Ms Burono a silkworm farmer shows journalists how to use a silk spinning machine used to extract fibre from silkworms. The Government donated the machine to farmers in Ikolomani recently.  [PHOTO: BENJAMIN SAKWA/STANDARD]

By Bryan Tumwa

Farmers in Ikolomani constituency, Kakamega County, are increasingly embracing silkworm farming.

A group of farmers under an organisation in the constituency are promoting the activity through knowledge sharing.

Initially, residents received the new economic activity with skepticism when it was first introduced about a year ago, but because of the economic benefits, more and more farmers have started embracing it.
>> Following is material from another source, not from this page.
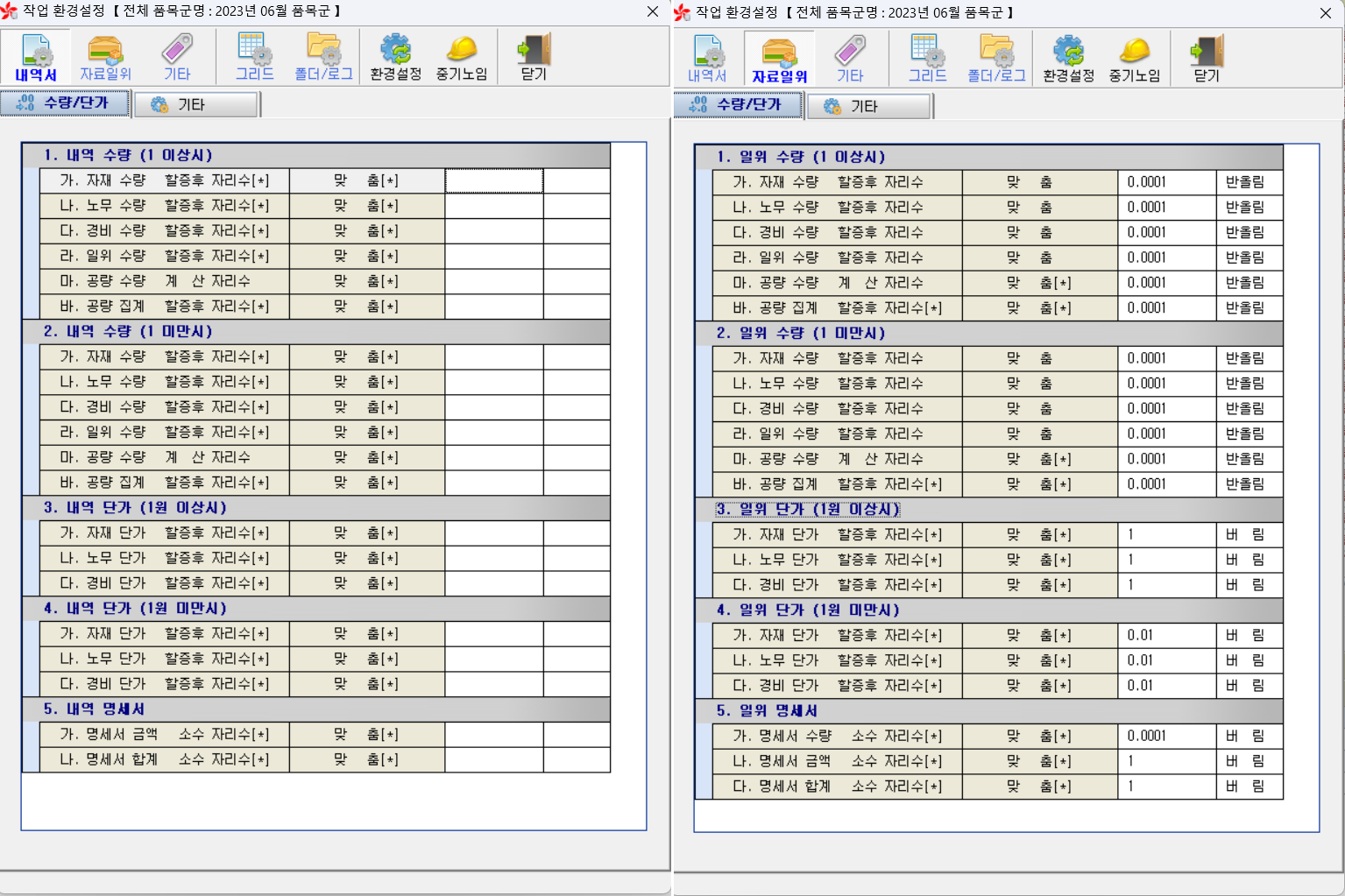
Task: Click the 닫기 door icon in left window
Action: click(534, 58)
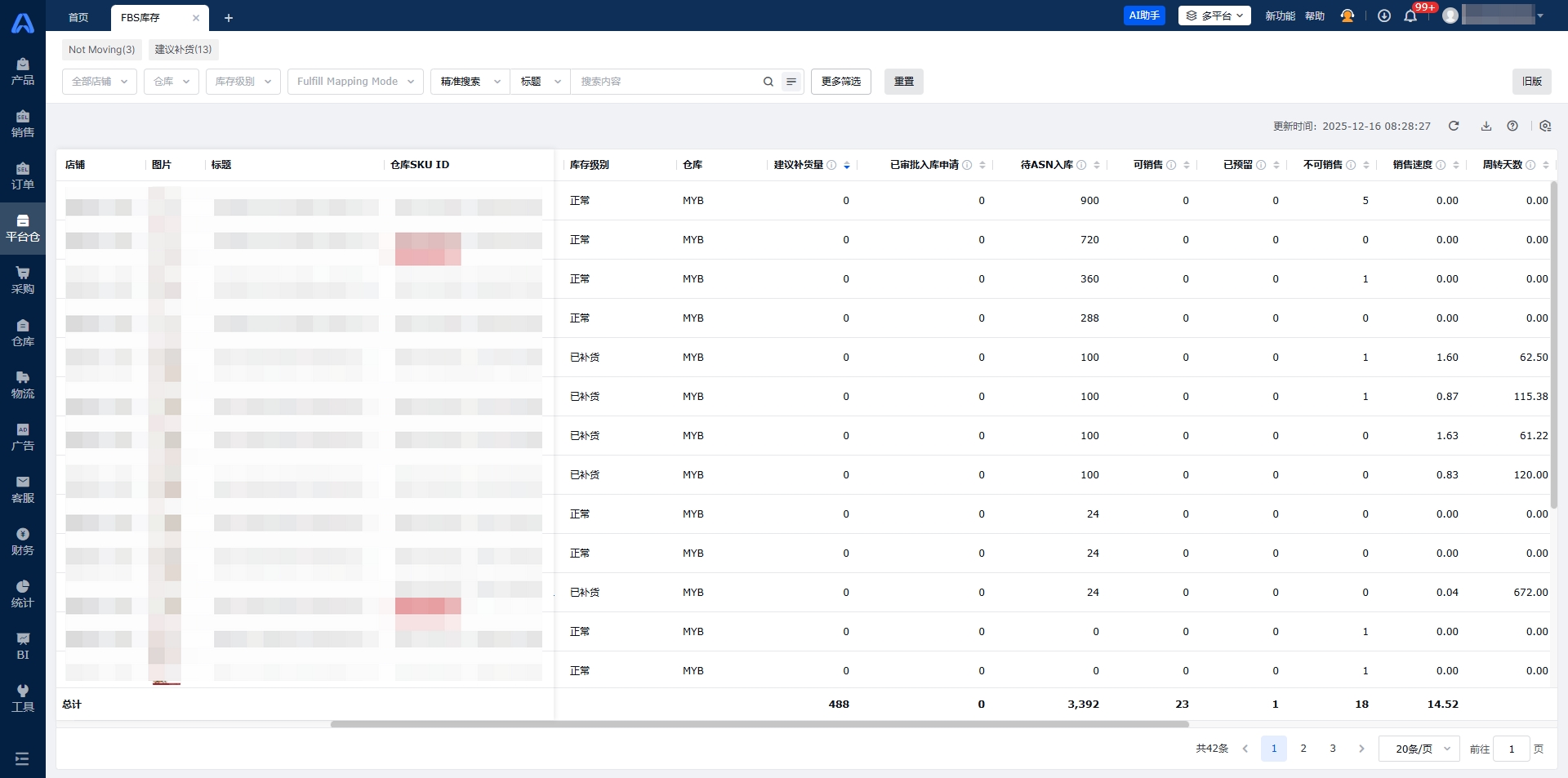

Farmers have organised themselves in a group called the Iguhu Silk Worms rearing self-help group and according to them, they get higher returns with the worms than when planting maize and beans on small holder farms.

“At first telling farmers to keep caterpillars not only scared them, but it also sounded ridiculous to them. In fact, some associated it with witchcraft,” said Ms Emily Burono, an official of the group.

Recently, the Government through the Kenya Agricultural Production Agri-business Programme bought a silk extracting machine for the group to enable them extract fibre from the worms.

The fibre is then sold to fabric processing factories, which turn the fibre into clothes and other products.

Ms Burono says that on seeing how successful the venture proved for their colleagues, many more farmers began inquiring how they could start keeping their own silk worms.

A kilogramme of silk thread goes for Sh650, which the farmer says is a good amount of money worth the efforts they put in.

“A farmer is supposed to rear between 20,000 to 40,000 worms so as to get six to ten kilogrammes of silk per month. I can honestly say that it is better than planting maize or sugarcane,” said Buruno.

She adds that a farmer is required to plant mullubary trees on the farm from which the worms find their food to last them the entire thirty days of their lifespan.

Harvesting process

“Once we harvest the worms after thirty days, we place them in special trays from where they form cocoons. From there, we extract silk threads which we sell to International Centre for Insect Physiology and Ecology,” she said.

Remarkably, one thousand mullubary trees are what are needed to feed 20000 worms.

“We advise new farmers to also be careful when venturing into this venture because the worms are very delicate to rear and therefore require special attention all through,” cautioned Burono. John Muyengo, the coordinator of the farmers’ organisation says they are in the process of recruiting more farmers into the group so as to produce more raw materials and in turn increase the commercial viability of the worm.

The mullberry tree is a flowering plants in the family Moraceae, and has between 10–16 species of deciduous trees which grow wild or under cultivation.

The berries produced by the tree provides food for the silkworms for thirty days befor harvesting.

A silkworm’s preferred food is the mulberry leaves.

It is entirely dependent on humans for its reproduction and does not occur naturally in the wild as many would assume since it is a worm.